→ **YOUR TASK**: Lay out the listing below as a Markdown table with the columns "No." and "Text", giving each non-blank line its own numbered row.

--- START ---

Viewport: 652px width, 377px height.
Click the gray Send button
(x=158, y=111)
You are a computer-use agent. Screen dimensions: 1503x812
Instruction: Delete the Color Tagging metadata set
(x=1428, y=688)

--- END ---

→ **RESPONSE FOR THIS EXERCISE**:
| No. | Text |
|---|---|
| 1 | Viewport: 652px width, 377px height. |
| 2 | Click the gray Send button |
| 3 | (x=158, y=111) |
| 4 | You are a computer-use agent. Screen dimensions: 1503x812 |
| 5 | Instruction: Delete the Color Tagging metadata set |
| 6 | (x=1428, y=688) |